### [Aim of the exercise]
Reproduce the items starting at the line that contains "Task: Clear the" and ending after the line that contains "Action: click(609, 489)", changing "clear icon" to "reset icon" and altering nothing else. Leave the pictures out of your output.

### [Raw data]
--*--

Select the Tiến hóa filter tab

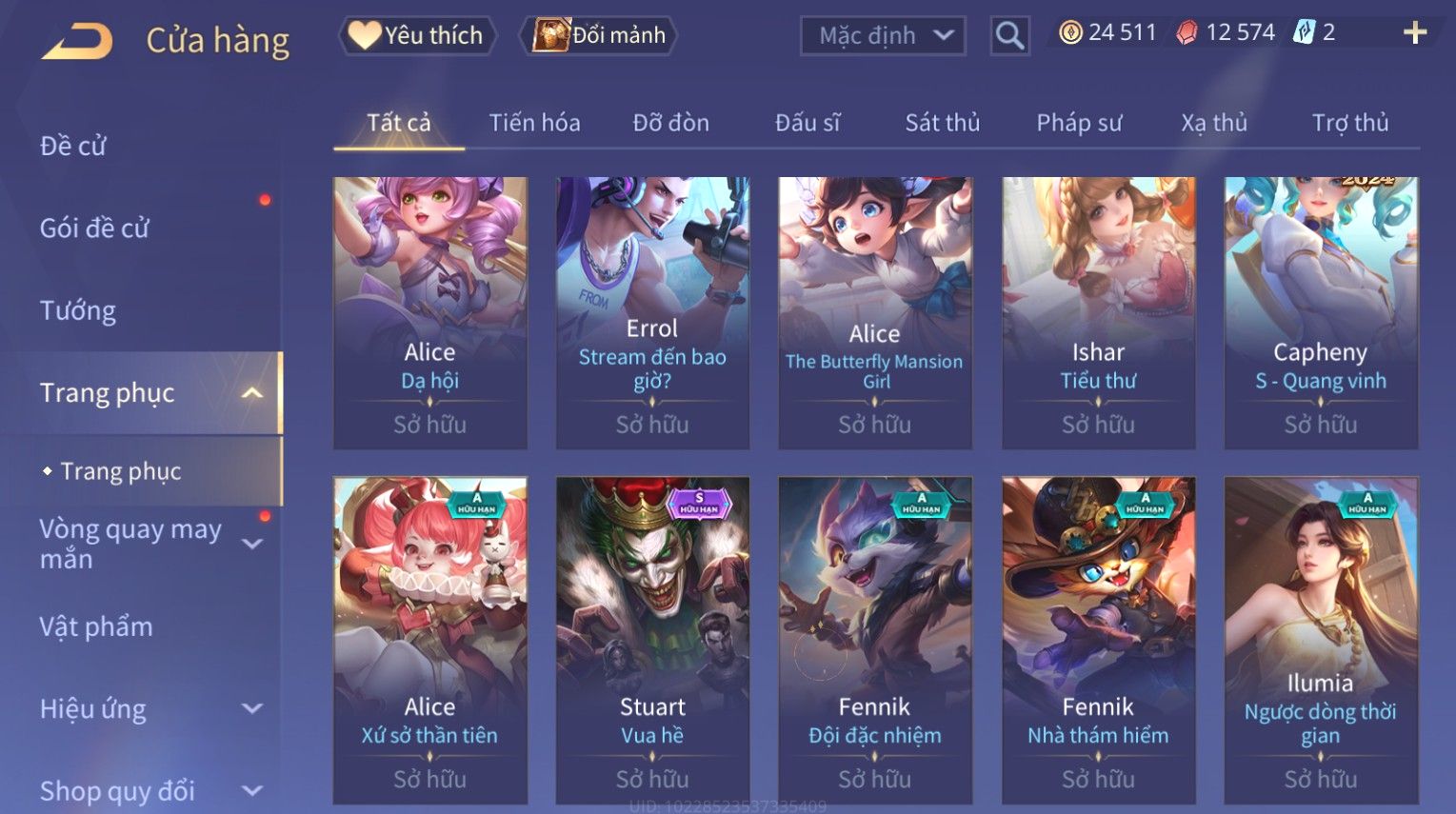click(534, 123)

--*--

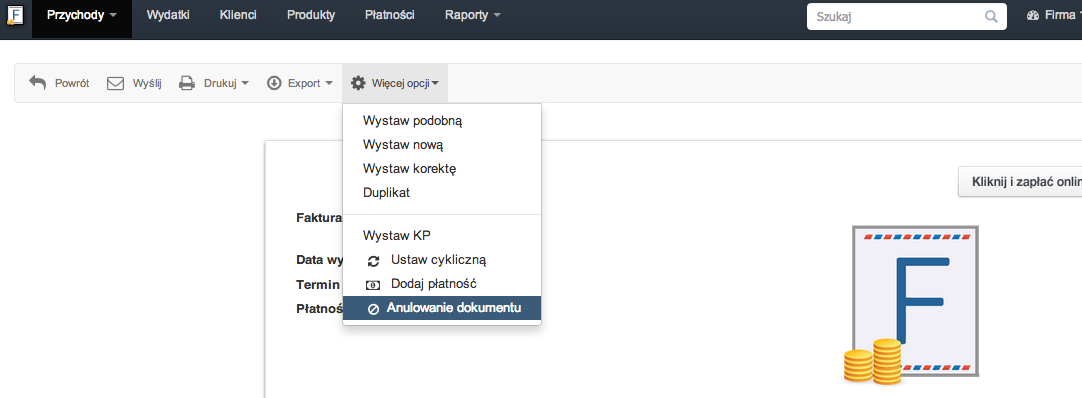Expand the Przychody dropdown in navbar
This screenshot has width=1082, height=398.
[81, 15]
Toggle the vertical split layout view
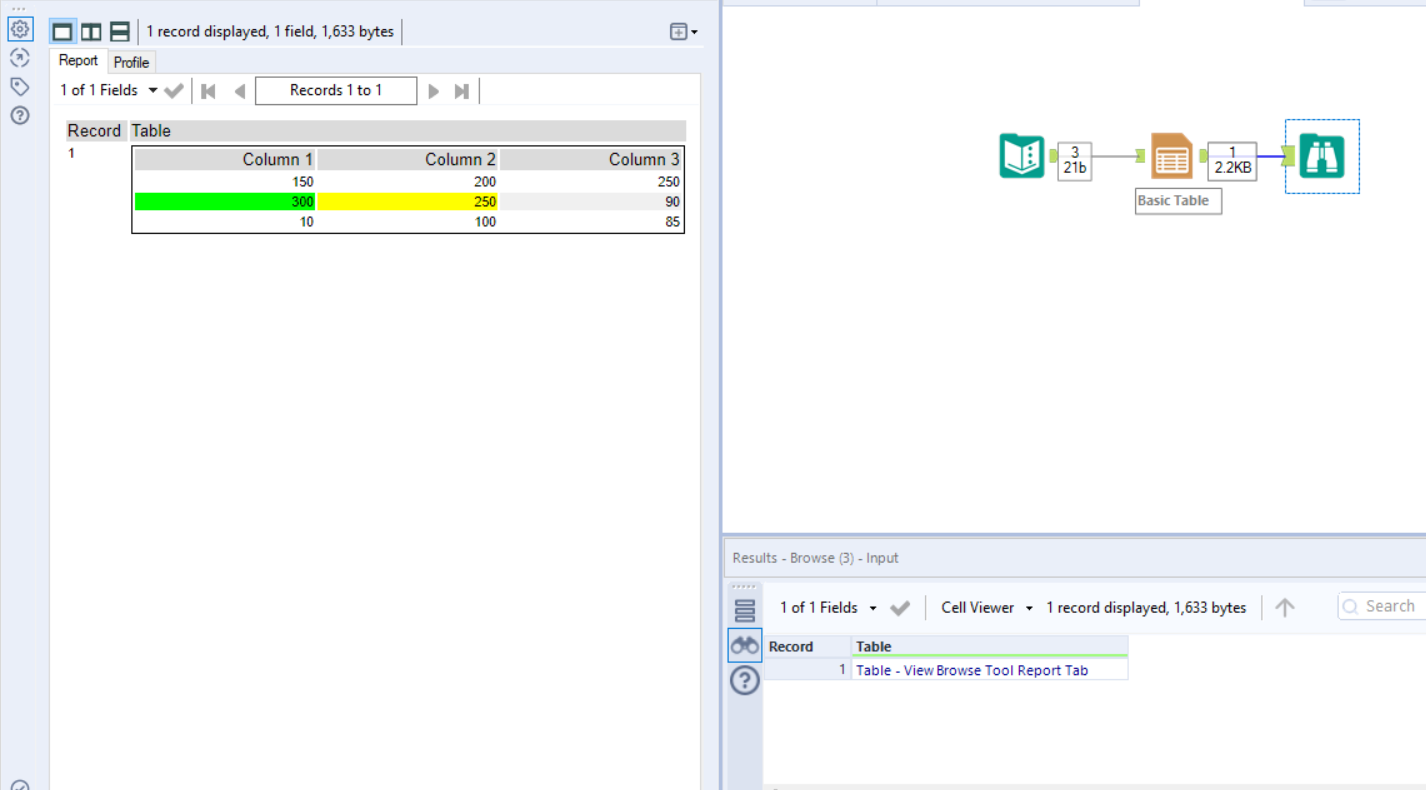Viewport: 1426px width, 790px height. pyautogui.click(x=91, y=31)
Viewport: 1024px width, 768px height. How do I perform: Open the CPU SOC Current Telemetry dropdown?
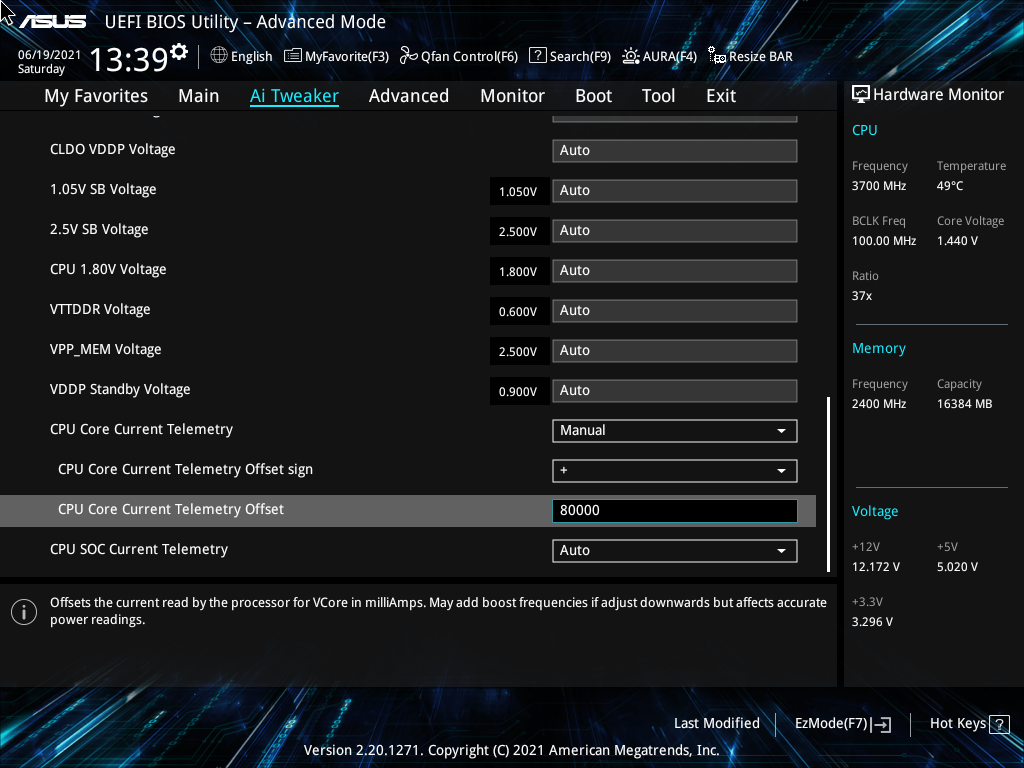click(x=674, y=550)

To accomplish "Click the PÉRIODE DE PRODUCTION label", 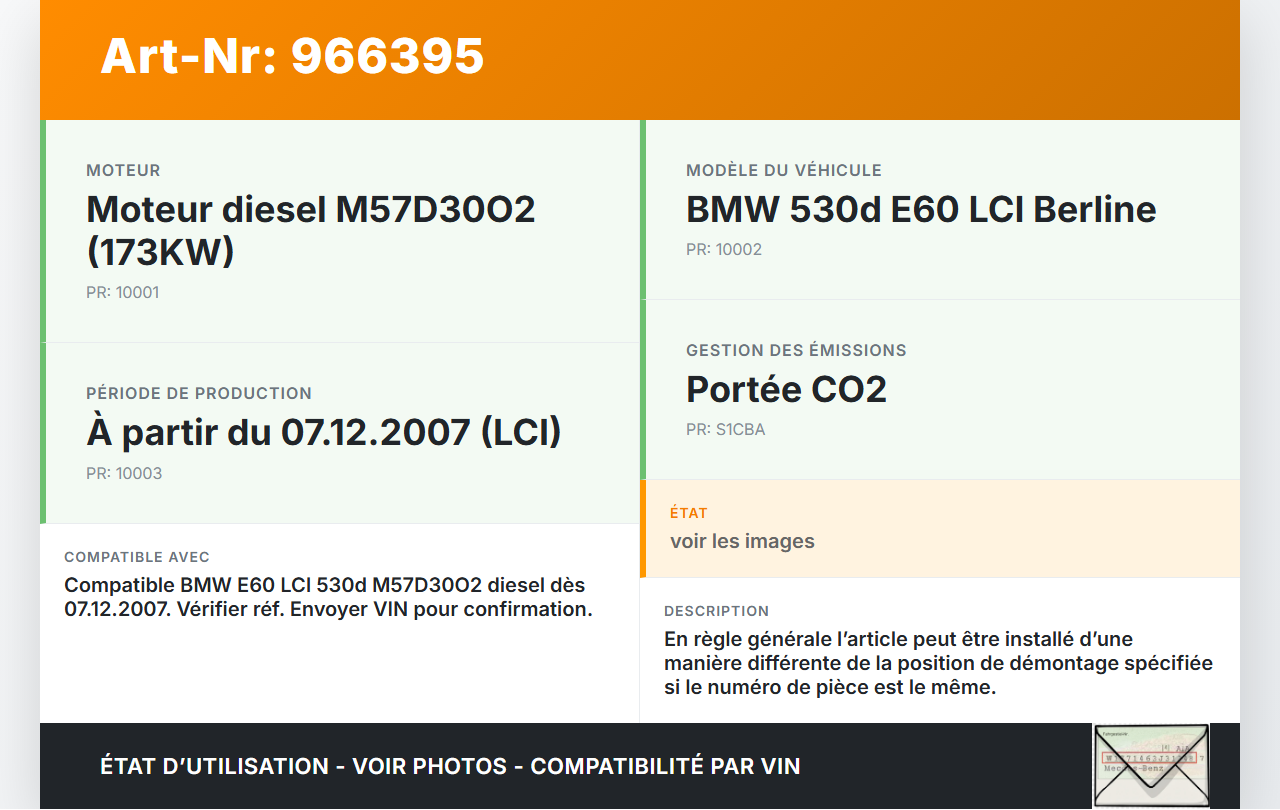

--*--

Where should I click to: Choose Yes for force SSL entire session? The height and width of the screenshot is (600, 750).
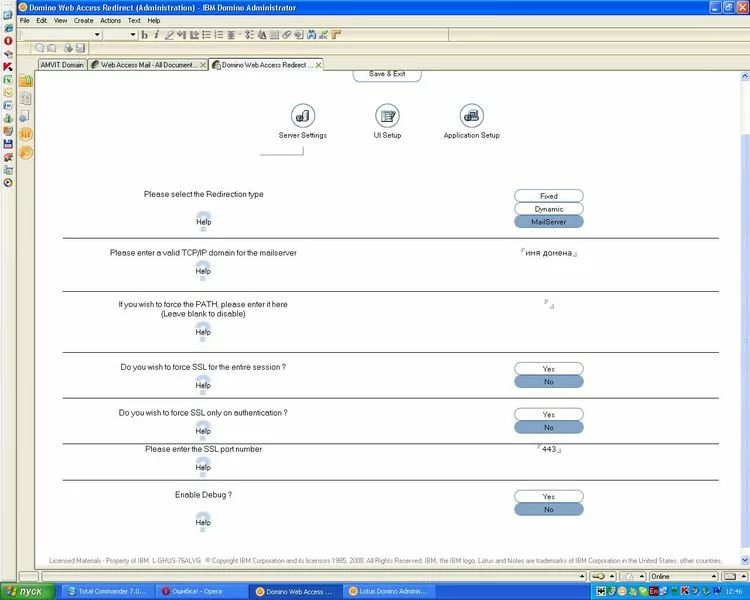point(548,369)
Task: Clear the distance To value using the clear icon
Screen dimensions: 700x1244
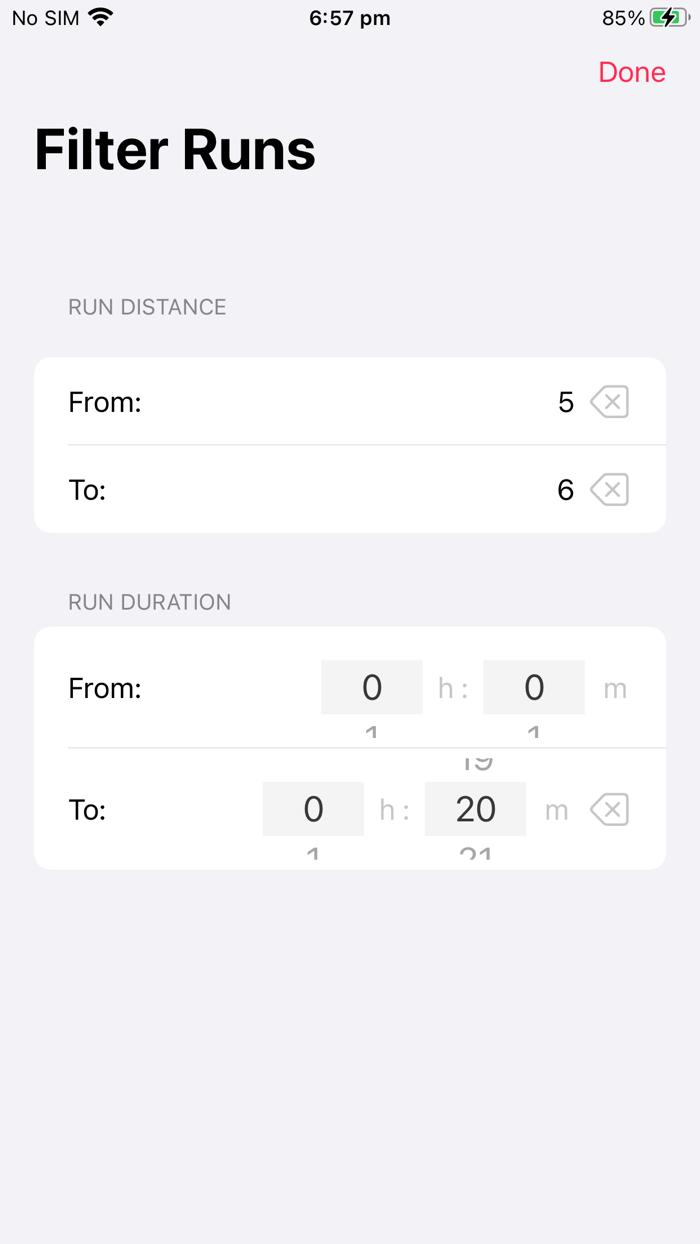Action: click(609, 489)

--*--

### [Correct result]
Task: Clear the distance To value using the reset icon
Screen dimensions: 700x1244
Action: click(609, 489)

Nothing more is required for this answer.